What you need to do: Each entry must appear in the answer exactly as written.

Saved data entries
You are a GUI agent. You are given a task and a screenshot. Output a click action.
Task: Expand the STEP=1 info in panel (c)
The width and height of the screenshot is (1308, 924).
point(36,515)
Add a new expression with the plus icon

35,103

Your response:
You are a GUI agent. You are given a task and a screenshot. Output a click action.
Task: Expand the STEP=1 info in panel (c)
The width and height of the screenshot is (1308, 924).
point(36,515)
Add a new expression with the plus icon

35,103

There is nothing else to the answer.